Collected data:

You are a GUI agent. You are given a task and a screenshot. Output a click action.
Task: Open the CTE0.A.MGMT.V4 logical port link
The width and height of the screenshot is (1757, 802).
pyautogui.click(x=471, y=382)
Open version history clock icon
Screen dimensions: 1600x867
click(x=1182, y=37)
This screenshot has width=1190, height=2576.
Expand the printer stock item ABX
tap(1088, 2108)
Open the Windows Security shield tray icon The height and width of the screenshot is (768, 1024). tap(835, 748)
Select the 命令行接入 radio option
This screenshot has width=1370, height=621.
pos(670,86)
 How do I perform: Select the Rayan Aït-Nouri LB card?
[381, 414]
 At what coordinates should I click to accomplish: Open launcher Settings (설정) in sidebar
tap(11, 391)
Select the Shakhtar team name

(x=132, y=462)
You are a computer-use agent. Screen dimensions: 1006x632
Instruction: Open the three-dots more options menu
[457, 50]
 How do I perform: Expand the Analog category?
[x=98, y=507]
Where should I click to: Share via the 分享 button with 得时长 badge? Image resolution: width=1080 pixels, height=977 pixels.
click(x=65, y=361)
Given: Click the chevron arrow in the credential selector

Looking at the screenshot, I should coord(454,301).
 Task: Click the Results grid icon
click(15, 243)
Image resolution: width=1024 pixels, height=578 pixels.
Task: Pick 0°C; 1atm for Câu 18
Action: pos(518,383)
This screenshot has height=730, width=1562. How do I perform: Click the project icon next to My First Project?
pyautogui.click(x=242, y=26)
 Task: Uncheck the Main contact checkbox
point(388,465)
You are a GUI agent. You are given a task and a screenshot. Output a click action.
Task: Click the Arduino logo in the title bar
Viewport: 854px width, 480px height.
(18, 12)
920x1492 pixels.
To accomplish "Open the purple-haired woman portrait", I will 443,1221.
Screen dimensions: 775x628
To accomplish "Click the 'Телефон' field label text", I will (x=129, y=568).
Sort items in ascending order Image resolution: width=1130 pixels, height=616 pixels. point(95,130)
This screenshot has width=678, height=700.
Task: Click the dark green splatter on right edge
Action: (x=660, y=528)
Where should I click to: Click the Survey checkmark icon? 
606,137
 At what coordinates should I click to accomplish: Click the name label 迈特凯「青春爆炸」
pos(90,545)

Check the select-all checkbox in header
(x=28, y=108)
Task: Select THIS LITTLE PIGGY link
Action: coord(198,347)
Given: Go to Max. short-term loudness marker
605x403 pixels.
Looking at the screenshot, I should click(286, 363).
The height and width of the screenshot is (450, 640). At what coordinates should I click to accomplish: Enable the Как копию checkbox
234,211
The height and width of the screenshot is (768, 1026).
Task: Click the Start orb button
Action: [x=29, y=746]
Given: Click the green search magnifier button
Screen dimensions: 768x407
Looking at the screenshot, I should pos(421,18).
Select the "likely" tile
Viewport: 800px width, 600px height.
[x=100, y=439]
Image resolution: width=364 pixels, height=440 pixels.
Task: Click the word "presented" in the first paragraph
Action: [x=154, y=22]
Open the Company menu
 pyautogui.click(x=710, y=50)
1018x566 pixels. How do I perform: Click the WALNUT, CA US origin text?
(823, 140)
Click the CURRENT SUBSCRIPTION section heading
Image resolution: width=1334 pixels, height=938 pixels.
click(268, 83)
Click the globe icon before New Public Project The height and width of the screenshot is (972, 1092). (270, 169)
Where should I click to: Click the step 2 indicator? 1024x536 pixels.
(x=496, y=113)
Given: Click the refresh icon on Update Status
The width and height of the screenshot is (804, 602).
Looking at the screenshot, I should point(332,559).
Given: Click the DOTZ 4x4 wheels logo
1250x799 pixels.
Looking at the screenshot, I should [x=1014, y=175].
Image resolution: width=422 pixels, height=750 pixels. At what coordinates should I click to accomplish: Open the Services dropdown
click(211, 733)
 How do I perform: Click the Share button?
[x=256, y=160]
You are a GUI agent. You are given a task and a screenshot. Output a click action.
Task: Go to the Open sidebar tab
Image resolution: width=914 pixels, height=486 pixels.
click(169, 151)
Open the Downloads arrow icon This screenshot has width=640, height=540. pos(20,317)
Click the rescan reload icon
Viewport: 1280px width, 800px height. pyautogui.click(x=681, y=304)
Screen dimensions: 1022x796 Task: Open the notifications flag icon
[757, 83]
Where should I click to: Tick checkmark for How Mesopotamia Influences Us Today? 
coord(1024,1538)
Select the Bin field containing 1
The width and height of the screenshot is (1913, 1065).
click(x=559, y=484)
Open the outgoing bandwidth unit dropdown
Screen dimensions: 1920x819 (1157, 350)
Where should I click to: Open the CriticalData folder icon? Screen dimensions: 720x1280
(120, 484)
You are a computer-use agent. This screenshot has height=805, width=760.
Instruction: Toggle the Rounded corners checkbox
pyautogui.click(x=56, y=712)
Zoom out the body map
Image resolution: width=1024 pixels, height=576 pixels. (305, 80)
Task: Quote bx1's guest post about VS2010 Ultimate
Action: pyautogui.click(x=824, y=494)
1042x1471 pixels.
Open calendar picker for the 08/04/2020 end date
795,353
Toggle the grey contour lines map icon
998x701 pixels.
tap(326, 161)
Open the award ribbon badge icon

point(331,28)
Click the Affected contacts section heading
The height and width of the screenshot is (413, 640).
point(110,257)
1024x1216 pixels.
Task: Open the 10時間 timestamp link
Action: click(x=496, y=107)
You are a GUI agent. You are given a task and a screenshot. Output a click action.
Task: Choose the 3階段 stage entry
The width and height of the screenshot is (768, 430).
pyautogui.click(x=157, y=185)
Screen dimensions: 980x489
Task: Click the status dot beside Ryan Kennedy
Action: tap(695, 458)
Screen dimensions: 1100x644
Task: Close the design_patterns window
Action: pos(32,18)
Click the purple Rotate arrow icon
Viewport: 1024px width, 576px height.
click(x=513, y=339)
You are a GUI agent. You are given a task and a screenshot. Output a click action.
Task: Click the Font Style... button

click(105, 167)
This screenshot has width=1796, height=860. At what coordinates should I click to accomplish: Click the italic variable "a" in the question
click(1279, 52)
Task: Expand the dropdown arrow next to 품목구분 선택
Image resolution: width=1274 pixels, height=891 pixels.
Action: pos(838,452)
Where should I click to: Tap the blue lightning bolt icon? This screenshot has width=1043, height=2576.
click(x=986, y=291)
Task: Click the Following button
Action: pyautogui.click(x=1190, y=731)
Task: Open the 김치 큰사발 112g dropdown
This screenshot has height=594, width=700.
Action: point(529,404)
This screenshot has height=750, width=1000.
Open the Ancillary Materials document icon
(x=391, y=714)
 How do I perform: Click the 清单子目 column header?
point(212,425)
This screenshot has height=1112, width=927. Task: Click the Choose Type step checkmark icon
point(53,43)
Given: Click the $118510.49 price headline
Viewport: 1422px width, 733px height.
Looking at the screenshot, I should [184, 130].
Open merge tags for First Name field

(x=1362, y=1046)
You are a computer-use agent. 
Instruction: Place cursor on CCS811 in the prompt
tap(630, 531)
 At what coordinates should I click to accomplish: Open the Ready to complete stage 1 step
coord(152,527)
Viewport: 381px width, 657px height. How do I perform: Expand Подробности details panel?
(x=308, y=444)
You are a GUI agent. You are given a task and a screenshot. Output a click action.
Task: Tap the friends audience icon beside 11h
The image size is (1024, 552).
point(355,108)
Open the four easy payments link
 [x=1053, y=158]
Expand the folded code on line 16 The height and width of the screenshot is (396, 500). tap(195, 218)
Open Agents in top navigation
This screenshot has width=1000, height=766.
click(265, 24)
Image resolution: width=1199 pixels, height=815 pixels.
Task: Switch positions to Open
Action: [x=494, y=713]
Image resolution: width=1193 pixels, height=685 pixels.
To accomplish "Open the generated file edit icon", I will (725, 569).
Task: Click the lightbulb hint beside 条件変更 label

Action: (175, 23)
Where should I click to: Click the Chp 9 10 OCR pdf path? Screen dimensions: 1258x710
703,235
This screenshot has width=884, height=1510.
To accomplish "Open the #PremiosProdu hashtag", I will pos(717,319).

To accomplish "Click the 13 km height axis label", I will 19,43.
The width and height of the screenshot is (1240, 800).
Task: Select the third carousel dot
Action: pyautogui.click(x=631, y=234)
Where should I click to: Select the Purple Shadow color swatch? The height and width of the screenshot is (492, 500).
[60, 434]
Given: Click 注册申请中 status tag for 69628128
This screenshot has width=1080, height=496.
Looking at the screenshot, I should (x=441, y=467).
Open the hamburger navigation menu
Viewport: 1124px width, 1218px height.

TASK DESCRIPTION
Return a copy of each line in the entries that carries the string "heading".

ANSWER BOX
Click the CURRENT SUBSCRIPTION section heading
Click the Affected contacts section heading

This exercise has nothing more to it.